I guess I’ve never had an actual hometown—not the town where I was born, not the town where I lived as a toddler, as a young kid, not the one where we lived when I was in elementary school, not the one where I went to junior high, not the dark spot of a town where I spent the ninth grade, and not the last of the towns, not even that one. We moved enough as a kid that I never felt connected to any one place or house or town or group of people.
I guess the state of New York is my home, since it’s had me longer than any other. But will I cross the bridge to Queens and find my home there? Is it uptown, where I went to grad school? Is it upstate, the place I write about more than any other? Is it Woodstock after all?

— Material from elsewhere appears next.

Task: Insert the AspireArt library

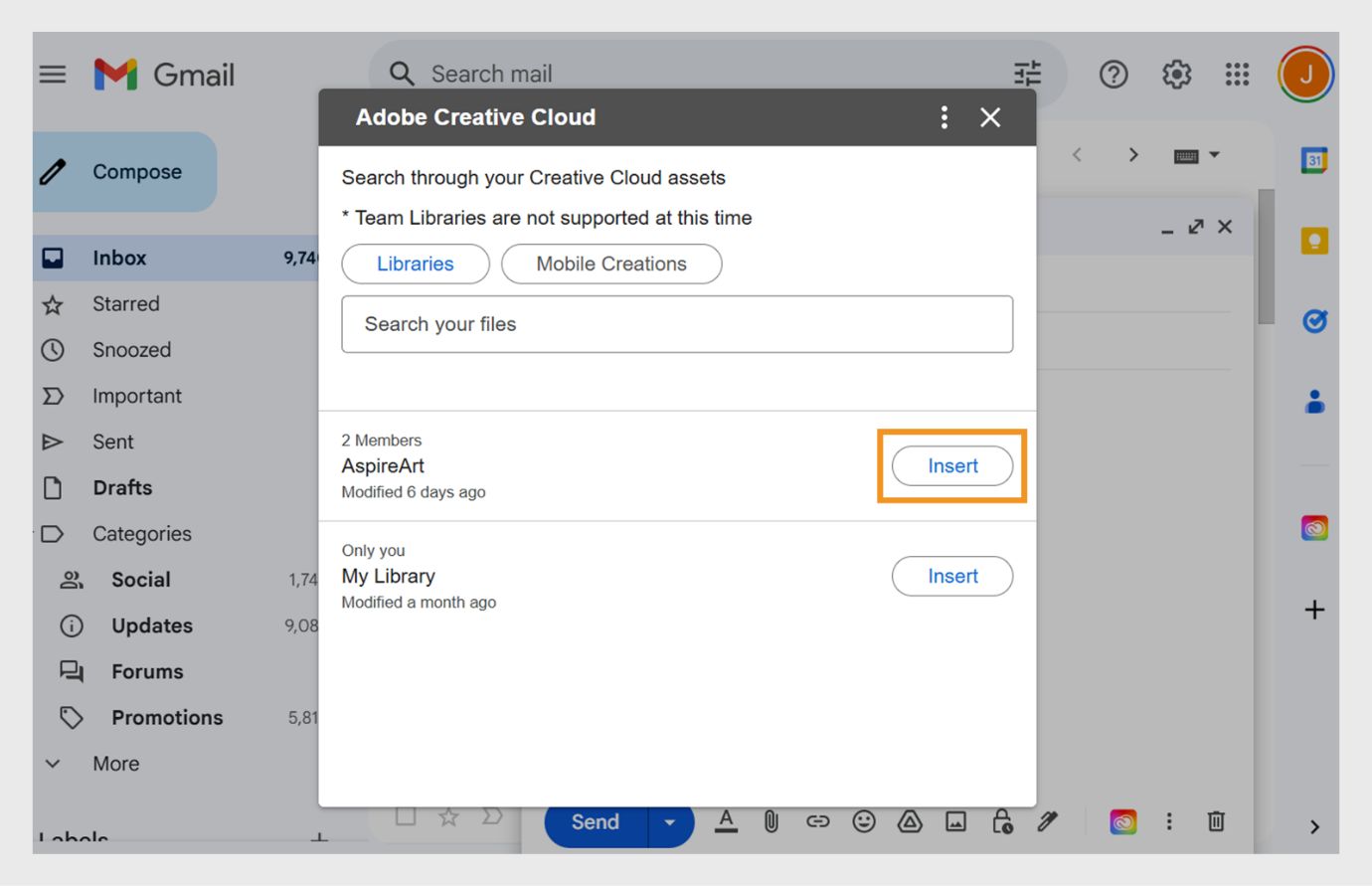Action: pyautogui.click(x=951, y=465)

I wish I knew. The economy is so bad right now that this is the time you want to fling yourself back there, to “home,” your fail-safe, the one place you can go when everything else crumbles. I heard two girls talking on the subway. They said if it gets really bad, if it’s impossible to keep up with the rent and the bills, they’ll just move back home to Chicago. And I sat there listening, because they were talking inches from me, and I thought, Chicago, will you take me? I wonder…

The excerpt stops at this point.